Dimanche matin circulait sur les réseaux sociaux une vidéo filmée à l’aéroport de Beyrouth : d’un côté, un panneau d’information indiquant 10 h 05 puis, le contournant, on découvre que l’horloge située de l’autre côté précise qu’il est 9 h 05. Voilà le chaos temporel dans lequel a plongé le Liban, oscillant entre deux fuseaux horaires.

Le passage à l’heure d’été était en effet prévu pour la nuit du samedi 25 au dimanche 26 mars. Pourtant, tout juste deux jours avant, le Premier ministre sortant, Najib Mikati, musulman sunnite, a annoncé, sans aucune concertation et sans explication, que le changement d’heure serait décalé d’un mois.

Cependant, au cours d’une discussion avec le Premier ministre ayant été filmée, et depuis largement diffusée, on entend le président de la Chambre des députés, Nabih Berri, proposer à celui-ci, un peu à l’improviste, d’attendre la fin du ramadan – commencé le 22 mars –, pour procéder au changement d’heure. Aussitôt dit, aussitôt fait.

Sauf que cette décision n’est pas sans conséquence. Un certain nombre de domaines d’activité, par exemple l’aviation, sont dépendants du système international des fuseaux horaires. La compagnie aérienne libanaise, Middle East Airlines, a ainsi très rapidement prévenu ses passagers que les départs des vols se feraient en suivant l’horaire international. Ont suivi, entre autres, des chaînes de télévision, des organes de presse allant dans le même sens.

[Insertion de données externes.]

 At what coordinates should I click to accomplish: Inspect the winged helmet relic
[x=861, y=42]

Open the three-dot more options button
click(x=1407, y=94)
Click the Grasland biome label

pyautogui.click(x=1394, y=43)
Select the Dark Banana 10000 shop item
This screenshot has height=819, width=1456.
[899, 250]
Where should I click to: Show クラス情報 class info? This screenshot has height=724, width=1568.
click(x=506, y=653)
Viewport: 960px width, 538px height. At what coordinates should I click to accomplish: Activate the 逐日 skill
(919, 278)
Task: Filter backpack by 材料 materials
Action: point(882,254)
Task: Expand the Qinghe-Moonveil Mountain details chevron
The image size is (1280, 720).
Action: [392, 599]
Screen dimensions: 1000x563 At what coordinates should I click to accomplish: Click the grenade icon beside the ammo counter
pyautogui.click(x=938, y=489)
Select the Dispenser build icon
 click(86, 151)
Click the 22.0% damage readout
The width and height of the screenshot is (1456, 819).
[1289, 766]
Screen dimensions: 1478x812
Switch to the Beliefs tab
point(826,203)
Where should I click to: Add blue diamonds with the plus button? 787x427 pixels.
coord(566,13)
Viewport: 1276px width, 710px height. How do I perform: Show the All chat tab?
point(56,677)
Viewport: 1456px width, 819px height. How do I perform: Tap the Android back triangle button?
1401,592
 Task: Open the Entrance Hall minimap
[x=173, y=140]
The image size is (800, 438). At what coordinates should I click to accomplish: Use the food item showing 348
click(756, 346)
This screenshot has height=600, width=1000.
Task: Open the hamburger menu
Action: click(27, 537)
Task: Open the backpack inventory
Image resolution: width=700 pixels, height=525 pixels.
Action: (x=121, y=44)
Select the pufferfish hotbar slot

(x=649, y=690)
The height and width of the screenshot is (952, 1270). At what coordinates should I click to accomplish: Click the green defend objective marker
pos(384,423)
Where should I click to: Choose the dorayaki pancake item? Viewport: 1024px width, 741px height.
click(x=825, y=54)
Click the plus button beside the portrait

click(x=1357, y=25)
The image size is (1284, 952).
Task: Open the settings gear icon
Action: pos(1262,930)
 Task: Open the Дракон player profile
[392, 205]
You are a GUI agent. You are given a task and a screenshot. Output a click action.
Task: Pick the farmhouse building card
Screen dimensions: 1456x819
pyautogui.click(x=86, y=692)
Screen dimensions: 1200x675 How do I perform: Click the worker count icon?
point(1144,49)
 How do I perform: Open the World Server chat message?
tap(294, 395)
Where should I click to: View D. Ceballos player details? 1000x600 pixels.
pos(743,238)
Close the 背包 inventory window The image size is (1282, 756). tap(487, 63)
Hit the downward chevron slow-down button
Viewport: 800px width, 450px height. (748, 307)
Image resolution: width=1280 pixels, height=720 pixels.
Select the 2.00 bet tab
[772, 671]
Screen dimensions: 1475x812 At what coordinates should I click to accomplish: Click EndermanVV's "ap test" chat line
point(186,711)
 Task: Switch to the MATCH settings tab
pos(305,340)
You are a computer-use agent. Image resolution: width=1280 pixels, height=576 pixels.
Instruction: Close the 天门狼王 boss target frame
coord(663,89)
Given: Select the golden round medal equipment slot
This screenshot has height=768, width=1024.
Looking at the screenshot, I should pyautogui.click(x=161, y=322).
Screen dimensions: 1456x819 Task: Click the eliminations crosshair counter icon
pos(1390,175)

Un choix confessionnel et politique

La polémique a également pris un tour confessionnel, et donc politique, puisque au Liban les deux sont inévitablement liés. L’église maronite a rapidement fait savoir qu’elle s’opposait à la décision du gouvernement et suivrait l’horaire d’été. Les écoles catholiques ont peu à peu annoncé aux parents qu’elles feraient de même. Sans compter certains partis politiques chrétiens qui se sont vivement opposés à la décision. Dans L’Université de Rebibbia, l’autrice italienne Goliarda Sapienza écrit qu’“il n’y a pas moyen […] d’échapper à l’atroce fatalité de devoir toujours, en quelque coin qu’on se trouve, prendre un parti, une position”. Qui aurait pu croire que même un choix de fuseau horaire pourrait un jour être une manière de se positionner d’un point de vue politique ?

Imaginez un peu la situation absurde dans laquelle nous baignons : l’école – laïque – de mes enfants a aussi fait le choix de l’horaire d’été, mais l’entreprise de mon mari suit l’heure du gouvernement, de même que les services publics. Mon téléphone portable, qui était de toute manière programmé, a opéré le changement d’heure. Mais j’ai conservé l’heure d’hiver sur ma montre. Nous avons tous craint les couacs : une heure de retard, une heure d’avance, mésententes sur les horaires de rendez-vous… Les effets ne se sont pas fait attendre puisque lundi matin le car menant les enfants à l’école semblait compter quelques défections. À l’aéroport, l’avion que prenait mon mari devait décoller à l’heure d’été, mais a finalement suivi l’heure du gouvernement.

Détourner l’attention des vrais sujets de préoccupation

La situation a évidemment fait beaucoup parler. Que ce soit dans les discussions ou sur les réseaux sociaux, les Libanais ont dénoncé le ridicule de la situation. Beaucoup ont par ailleurs suggéré, irrités, que l’“horaire Mikati” était une nouvelle manière de diviser un peu plus chrétiens et musulmans, qui n’était pas des plus habiles. A également fleuri l’analyse que ce serait une stratégie pour détourner l’attention de la population quant à la crise. Plutôt parler de l’heure que de réformes économiques ou politiques… De l’art de noyer le poisson.

Face au tollé incontrôlable provoqué par cette décision, Mikati a décidé de changer l’ordre du jour du Conseil des ministres démissionnaires du lundi 26 mars. Alors qu’il devait “être consacré à l’étude des répercussions de la crise économique au Liban sur le secteur public et les salaires”, explique le quotidien L’Orient-Le Jour, il a finalement été consacré au sujet brûlant du moment… Décision a alors été prise de finalement passer à l’heure d’été dans la nuit du mercredi 29 au jeudi 30 mars. Tout ça pour ça.

Il n’y avait sans doute pas besoin de ce énième sujet de confusion et de dissension dans un pays où il est déjà plus qu’ardu pour les différentes communautés d’être sur la même longueur d’onde. Voilà qui ne fait que réactiver l’idée qu’il est grand temps de remettre les pendules à l’heure au pays du Cèdre.